Stored entries:
━━━━━━━━━━━━━━━━

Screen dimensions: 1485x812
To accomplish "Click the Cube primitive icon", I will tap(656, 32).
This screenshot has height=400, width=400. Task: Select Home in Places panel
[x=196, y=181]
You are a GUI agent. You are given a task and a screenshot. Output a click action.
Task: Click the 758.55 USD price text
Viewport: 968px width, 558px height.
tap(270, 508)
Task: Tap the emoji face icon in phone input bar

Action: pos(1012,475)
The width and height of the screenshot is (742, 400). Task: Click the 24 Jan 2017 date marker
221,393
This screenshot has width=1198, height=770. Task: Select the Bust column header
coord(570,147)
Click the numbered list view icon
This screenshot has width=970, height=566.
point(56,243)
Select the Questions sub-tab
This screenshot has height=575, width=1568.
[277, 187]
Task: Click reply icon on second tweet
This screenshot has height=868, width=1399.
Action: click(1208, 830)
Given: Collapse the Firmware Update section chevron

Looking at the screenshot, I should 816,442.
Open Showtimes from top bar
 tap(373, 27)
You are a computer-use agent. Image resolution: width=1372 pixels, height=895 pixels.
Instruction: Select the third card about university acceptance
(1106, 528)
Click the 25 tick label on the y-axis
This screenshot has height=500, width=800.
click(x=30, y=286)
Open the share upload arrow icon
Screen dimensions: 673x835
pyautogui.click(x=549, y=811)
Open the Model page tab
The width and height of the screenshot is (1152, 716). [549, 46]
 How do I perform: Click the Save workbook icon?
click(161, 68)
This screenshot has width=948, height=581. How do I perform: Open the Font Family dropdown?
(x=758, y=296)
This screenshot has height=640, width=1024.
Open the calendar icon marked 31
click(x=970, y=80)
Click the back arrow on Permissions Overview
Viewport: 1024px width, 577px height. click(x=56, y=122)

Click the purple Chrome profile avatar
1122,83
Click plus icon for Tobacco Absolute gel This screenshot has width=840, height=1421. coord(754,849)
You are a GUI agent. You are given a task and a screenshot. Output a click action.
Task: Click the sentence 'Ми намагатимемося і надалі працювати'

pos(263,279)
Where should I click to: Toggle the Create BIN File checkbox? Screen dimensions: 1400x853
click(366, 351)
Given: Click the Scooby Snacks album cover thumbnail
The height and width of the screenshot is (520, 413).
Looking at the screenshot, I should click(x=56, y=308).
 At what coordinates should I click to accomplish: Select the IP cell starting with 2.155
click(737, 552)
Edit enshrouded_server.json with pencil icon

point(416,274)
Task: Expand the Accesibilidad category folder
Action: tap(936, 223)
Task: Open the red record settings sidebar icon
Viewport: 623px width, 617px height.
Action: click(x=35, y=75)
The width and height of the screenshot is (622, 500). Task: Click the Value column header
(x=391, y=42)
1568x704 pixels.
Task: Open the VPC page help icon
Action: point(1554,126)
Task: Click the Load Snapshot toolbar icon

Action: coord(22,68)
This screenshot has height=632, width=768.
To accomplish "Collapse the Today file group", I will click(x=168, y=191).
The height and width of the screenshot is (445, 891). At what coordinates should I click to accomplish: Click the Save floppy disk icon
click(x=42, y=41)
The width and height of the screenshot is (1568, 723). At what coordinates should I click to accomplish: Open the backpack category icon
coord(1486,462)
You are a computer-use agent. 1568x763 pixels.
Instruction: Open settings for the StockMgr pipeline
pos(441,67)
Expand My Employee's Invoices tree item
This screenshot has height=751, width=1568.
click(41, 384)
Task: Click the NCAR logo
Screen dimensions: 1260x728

━━━━━━━━━━━━━━━━

- GOAL OF THE EXERCISE: Give every line of the records above as a Markdown table with the columns Row and Line, one numbered row per line, leaving out blank lines.

- WRITTEN ANSWER:
| Row | Line |
|---|---|
| 1 | Screen dimensions: 1485x812 |
| 2 | To accomplish "Click the Cube primitive icon", I will tap(656, 32). |
| 3 | This screenshot has height=400, width=400. Task: Select Home in Places panel |
| 4 | [x=196, y=181] |
| 5 | You are a GUI agent. You are given a task and a screenshot. Output a click action. |
| 6 | Task: Click the 758.55 USD price text |
| 7 | Viewport: 968px width, 558px height. |
| 8 | tap(270, 508) |
| 9 | Task: Tap the emoji face icon in phone input bar |
| 10 | Action: pos(1012,475) |
| 11 | The width and height of the screenshot is (742, 400). Task: Click the 24 Jan 2017 date marker |
| 12 | 221,393 |
| 13 | This screenshot has width=1198, height=770. Task: Select the Bust column header |
| 14 | coord(570,147) |
| 15 | Click the numbered list view icon |
| 16 | This screenshot has width=970, height=566. |
| 17 | point(56,243) |
| 18 | Select the Questions sub-tab |
| 19 | This screenshot has height=575, width=1568. |
| 20 | [277, 187] |
| 21 | Task: Click reply icon on second tweet |
| 22 | This screenshot has height=868, width=1399. |
| 23 | Action: click(1208, 830) |
| 24 | Given: Collapse the Firmware Update section chevron |
| 25 | Looking at the screenshot, I should 816,442. |
| 26 | Open Showtimes from top bar |
| 27 |  tap(373, 27) |
| 28 | You are a computer-use agent. Image resolution: width=1372 pixels, height=895 pixels. |
| 29 | Instruction: Select the third card about university acceptance |
| 30 | (1106, 528) |
| 31 | Click the 25 tick label on the y-axis |
| 32 | This screenshot has height=500, width=800. |
| 33 | click(x=30, y=286) |
| 34 | Open the share upload arrow icon |
| 35 | Screen dimensions: 673x835 |
| 36 | pyautogui.click(x=549, y=811) |
| 37 | Open the Model page tab |
| 38 | The width and height of the screenshot is (1152, 716). [549, 46] |
| 39 |  How do I perform: Click the Save workbook icon? |
| 40 | click(161, 68) |
| 41 | This screenshot has width=948, height=581. How do I perform: Open the Font Family dropdown? |
| 42 | (x=758, y=296) |
| 43 | This screenshot has height=640, width=1024. |
| 44 | Open the calendar icon marked 31 |
| 45 | click(x=970, y=80) |
| 46 | Click the back arrow on Permissions Overview |
| 47 | Viewport: 1024px width, 577px height. click(x=56, y=122) |
| 48 | Click the purple Chrome profile avatar |
| 49 | 1122,83 |
| 50 | Click plus icon for Tobacco Absolute gel This screenshot has width=840, height=1421. coord(754,849) |
| 51 | You are a GUI agent. You are given a task and a screenshot. Output a click action. |
| 52 | Task: Click the sentence 'Ми намагатимемося і надалі працювати' |
| 53 | pos(263,279) |
| 54 | Where should I click to: Toggle the Create BIN File checkbox? Screen dimensions: 1400x853 |
| 55 | click(366, 351) |
| 56 | Given: Click the Scooby Snacks album cover thumbnail |
| 57 | The height and width of the screenshot is (520, 413). |
| 58 | Looking at the screenshot, I should click(x=56, y=308). |
| 59 |  At what coordinates should I click to accomplish: Select the IP cell starting with 2.155 |
| 60 | click(737, 552) |
| 61 | Edit enshrouded_server.json with pencil icon |
| 62 | point(416,274) |
| 63 | Task: Expand the Accesibilidad category folder |
| 64 | Action: tap(936, 223) |
| 65 | Task: Open the red record settings sidebar icon |
| 66 | Viewport: 623px width, 617px height. |
| 67 | Action: click(x=35, y=75) |
| 68 | The width and height of the screenshot is (622, 500). Task: Click the Value column header |
| 69 | (x=391, y=42) |
| 70 | 1568x704 pixels. |
| 71 | Task: Open the VPC page help icon |
| 72 | Action: point(1554,126) |
| 73 | Task: Click the Load Snapshot toolbar icon |
| 74 | Action: coord(22,68) |
| 75 | This screenshot has height=632, width=768. |
| 76 | To accomplish "Collapse the Today file group", I will click(x=168, y=191). |
| 77 | The height and width of the screenshot is (445, 891). At what coordinates should I click to accomplish: Click the Save floppy disk icon |
| 78 | click(x=42, y=41) |
| 79 | The width and height of the screenshot is (1568, 723). At what coordinates should I click to accomplish: Open the backpack category icon |
| 80 | coord(1486,462) |
| 81 | You are a computer-use agent. 1568x763 pixels. |
| 82 | Instruction: Open settings for the StockMgr pipeline |
| 83 | pos(441,67) |
| 84 | Expand My Employee's Invoices tree item |
| 85 | This screenshot has height=751, width=1568. |
| 86 | click(41, 384) |
| 87 | Task: Click the NCAR logo |
| 88 | Screen dimensions: 1260x728 |